如果 col_name 上存在唯一索引,则每个范围的行估计值为 1,因为最多一行可以具有给定值。
否则,col_name 上的任何索引都是非唯一的,优化器可以通过索引下探或索引统计信息来估计每个范围的行数,进行行评估。
With index dives, the optimizer makes a dive at each end of a range and uses the number of rows in
the range as the estimate. For example, the expression col_name IN (10, 20, 30) has three
equality ranges and the optimizer makes two dives per range to generate a row estimate. Each pair of
dives yields an estimate of the number of rows that have the given value.
使用索引下探,优化器在范围的每一端进行下探,并使用在此范围内的行数作为估计值。
例如,表达式 col_name IN (10, 20, 30) 有三个相等范围,优化器会对每个范围进行两次下探,来生成行估计。每个范围的两次下探,都会产生满足给定值的行数的估计值。
开启 optimizer_trace 追踪执行计划可以验证
"analyzing_range_alternatives": {
"range_scan_alternatives": [
{
"index": "idx_col_name",
"ranges": [
"10 <= coln_name <= 10",
"20 <= coln_name <= 20",
"30 <= coln_name <= 30"
],
"index_dives_for_eq_ranges": true, --此处说明使用了索引下探
3.5 比较
Index dives provide accurate row estimates, but as the number of comparison values in the expression increases, the optimizer takes longer to generate a row estimate.
Use of index statistics is less accurate than index dives but permits faster row estimation for large value lists.
索引下探虽然可以提供准确的行估计,但随着表达式中比较值数量的增加,优化器需要更长的时间来生成行估计;
使用索引统计信息的到的行估计不如索引下探准确,但当表达式中有超多比较值的时候,使用索引统计信息更快的行估计。
3.6 跳过使用索引下探进行行估计
Even under conditions when index dives would otherwise be used, they are skipped for queries that satisfy all these conditions:
即使满足使用索引下探的条件,但是如果查询满足下面所有条件,该查询也不会使用索引下探进行行估计。
• A single-index FORCE INDEX index hint is present. The idea is that if index use is forced, there is nothing to be gained from the additional overhead of performing dives into the index.
• The index is nonunique and not a FULLTEXT index.
• No subquery is present.
• No DISTINCT, GROUP BY, or ORDER BY clause is present.
Those dive-skipping conditions apply only for single-table queries.
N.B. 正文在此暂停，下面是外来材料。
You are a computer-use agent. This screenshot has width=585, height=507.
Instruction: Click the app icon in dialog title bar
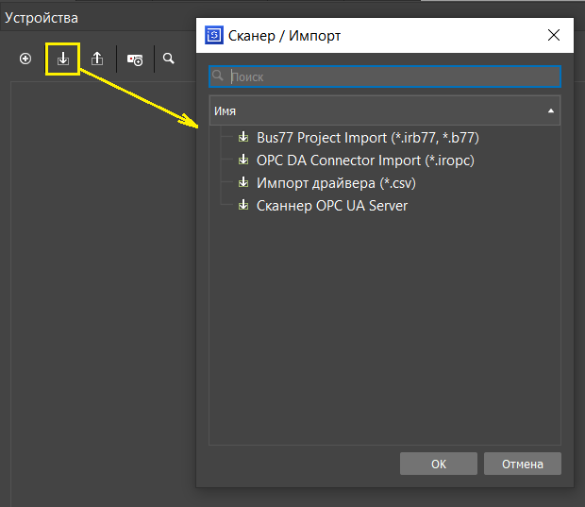(214, 36)
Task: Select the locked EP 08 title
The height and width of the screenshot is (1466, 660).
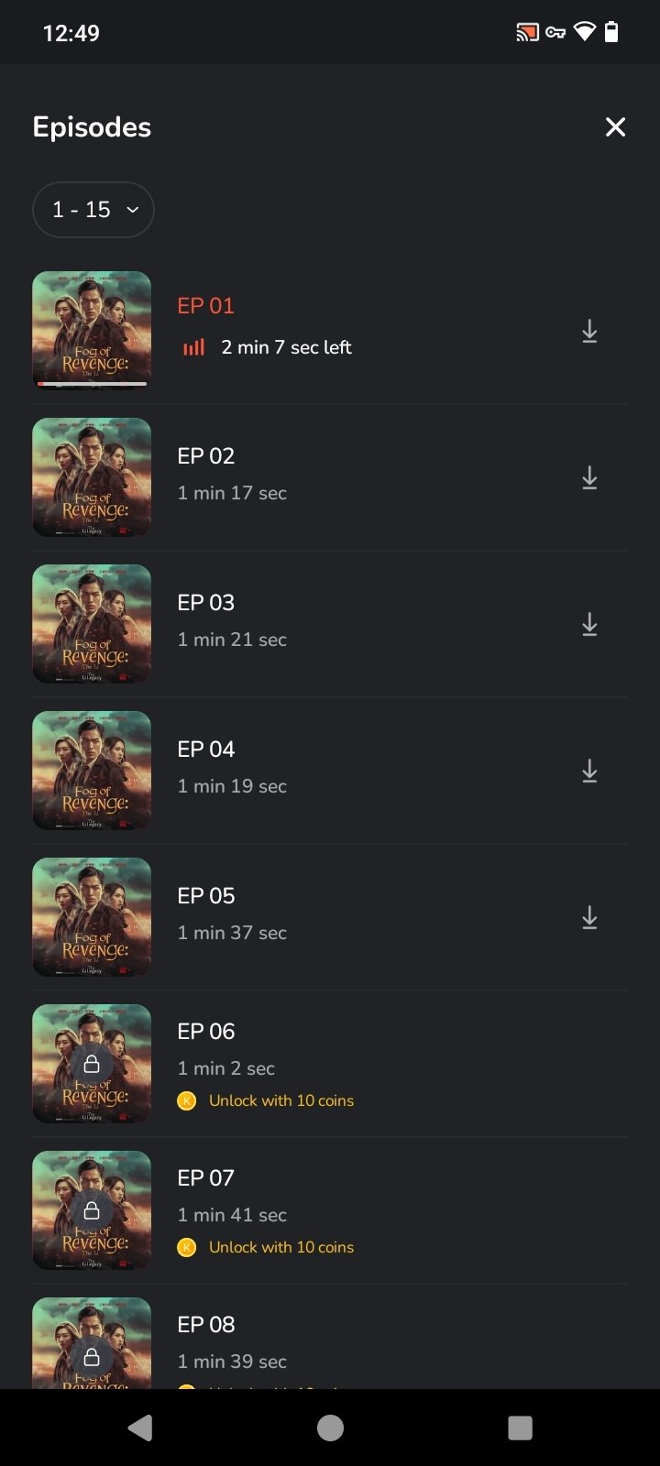Action: 206,1325
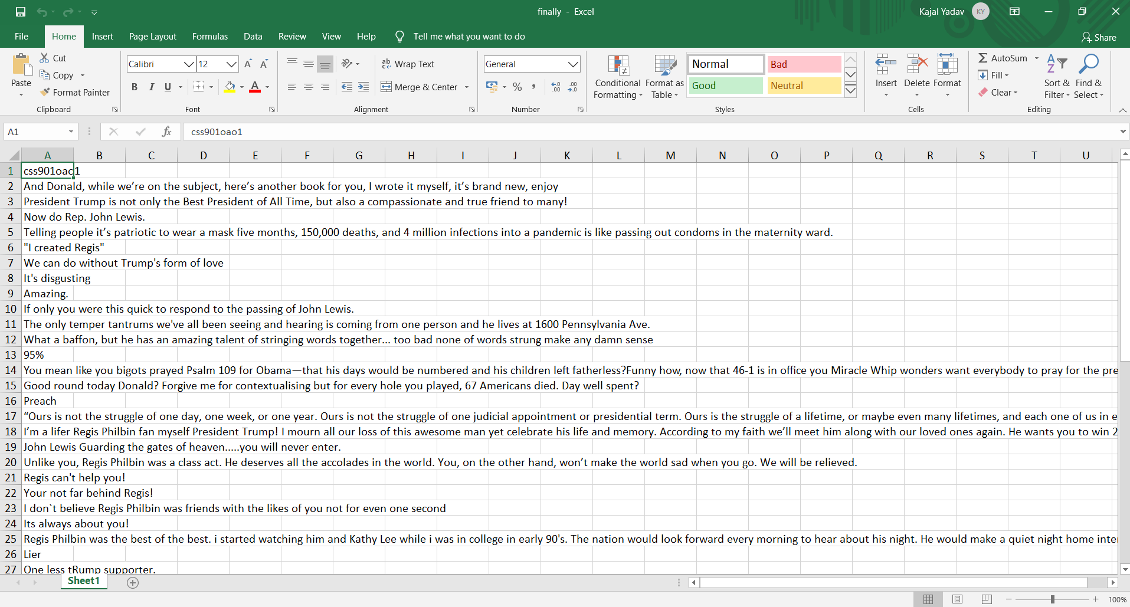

Index dives are not skipped for multiple-table queries (joins).
- 查询在单列索引上使用了hint,来强制使用索引;
- 该列上索引为非唯一索引,并且不是全文索引;
- 该查询不存在子查询;
- 不存在 DISTINCT、GROUP BY 或 ORDER BY 子句;
- 该查询只是针对单个表,不是多表通过join关联查询;
上面查询满足5个条件,可以跳过使用索引下探进行行评估的描述,MySQL 5.7 和MySQL 8.0 官方文档描述是一致的。但是 8.0 多出如下描述:
Prior to MySQL 8.0, there is no way of skipping the use of index dives to estimate index usefulness,
except by using the eq_range_index_dive_limit system variable. In MySQL 8.0, index dive
skipping is possible for queries that satisfy all these conditions:
MySQL 8.0版本之前,除了使用 eq_range_index_dive_limit 系统变量外,没有办法跳过索引下探;在MySQL 8.0版本中,如果满足上面五个条件,是可能跳过索引下探的。
For EXPLAIN FOR CONNECTION, the output changes as follows if index dives are skipped:
• For traditional output, the rows and filtered values are NULL.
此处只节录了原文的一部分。